### Задание
Воспроизведите дословно отрывок из текста о неизречимом, начиная со слов «Вот что важно: неизречимое –» и до слов «между этими высказываниями.» включительно.

### Текст
== == ==

Вот что важно: неизречимое – пустое место между словами, а слова всегда говорят о второстепенном, о чем мы, собственно, и не думаем. Наше желание, истинное, поддается в лучшем случае описанию, и это дословно означает: писать вокруг да около. Окружать. Дают показания, которые никогда не выражают нашего истинного переживания, остающегося неизречимым; они могут лишь обозначить его границы, максимально близкие и точные, и истинное, неизречимое выступает в лучшем случае в виде напряжения между этими высказываниями.

Предполагается, что мы стремимся высказать все, что изречимо; язык подобен резцу, который отсекает все, что не есть тайна, и сказать – значит устранить. Нас это потому не должно пугать, что все, однажды ставшее словом, оказывается как бы устраненным. Говорят то, что не есть жизнь. Говорят это ради жизни. Язык работает, как скульптор, водящий резцом, – он выставляет изречимое, устраненное против тайны, против живого. Всегда существует опасность, что тайну разрушат, и другая опасность – что остановятся раньше времени, что останется глыба, что тайну не представят, не охватят, не освободят от всего, что еще можно было бы выразить, короче – что не проникнут к ее последнему слою.

Этот слой всего в конечном счете изречимого, который должен быть единым со слоем тайны, этот бесплотный слой, который существует только для духа, но не в природе, где тоже нет линии между горой и небом, – может быть, это и есть то, что называют формой?

Своего рода звучащая граница.

Cafe de la Terrasse

Лишь во времена, когда работа снова покинула нас, отчетливее обнаруживается, почему мы, если только получается, вообще работаем; это единственное, что избавляет нас от ужаса, когда мы внезапно и беззащитно просыпаемся; что помогает нам продвигаться в окружающем нас лабиринте; это нить Ариадны.

== == ==

### Исходные данные

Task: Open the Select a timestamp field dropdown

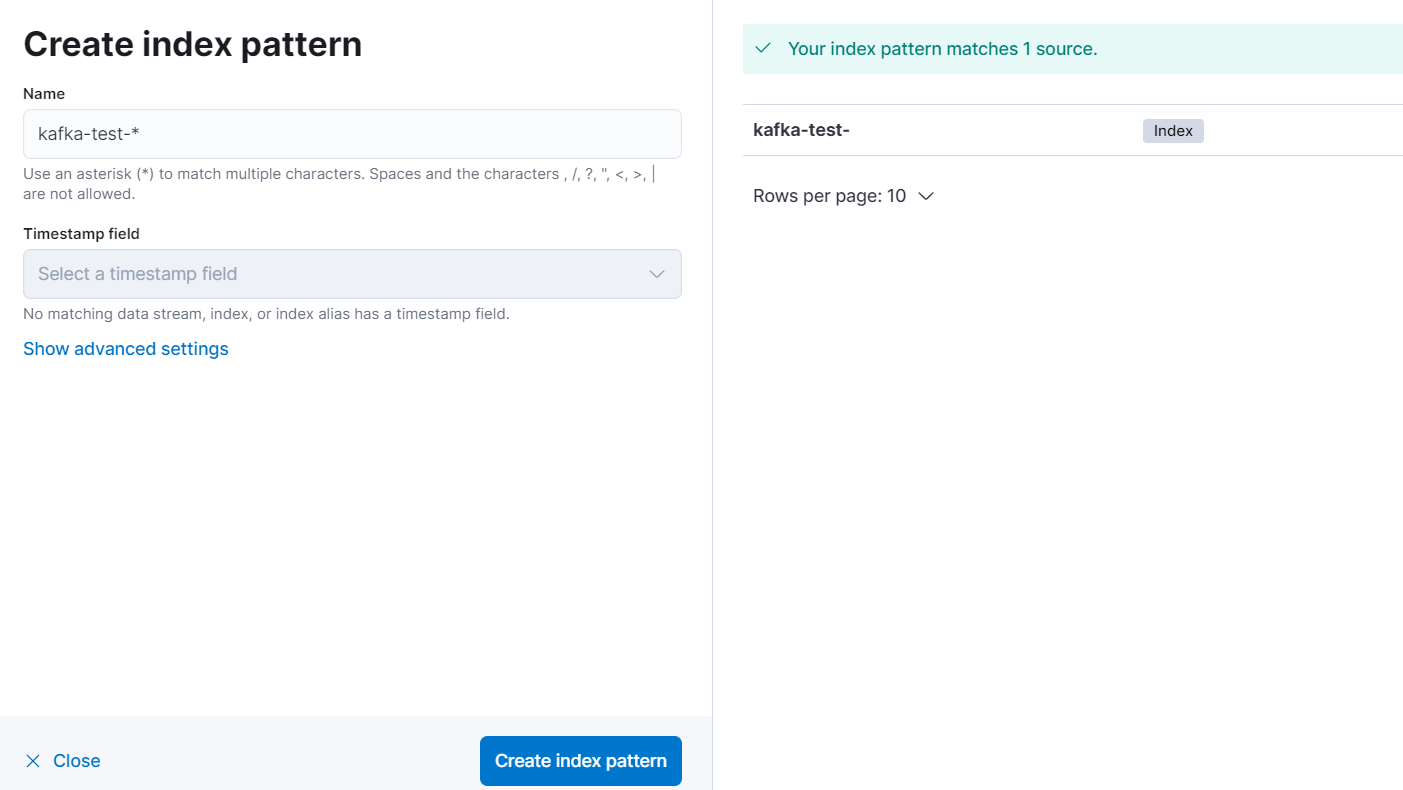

== == ==

### Ответ
Вот что важно: неизречимое – пустое место между словами, а слова всегда говорят о второстепенном, о чем мы, собственно, и не думаем. Наше желание, истинное, поддается в лучшем случае описанию, и это дословно означает: писать вокруг да около. Окружать. Дают показания, которые никогда не выражают нашего истинного переживания, остающегося неизречимым; они могут лишь обозначить его границы, максимально близкие и точные, и истинное, неизречимое выступает в лучшем случае в виде напряжения между этими высказываниями.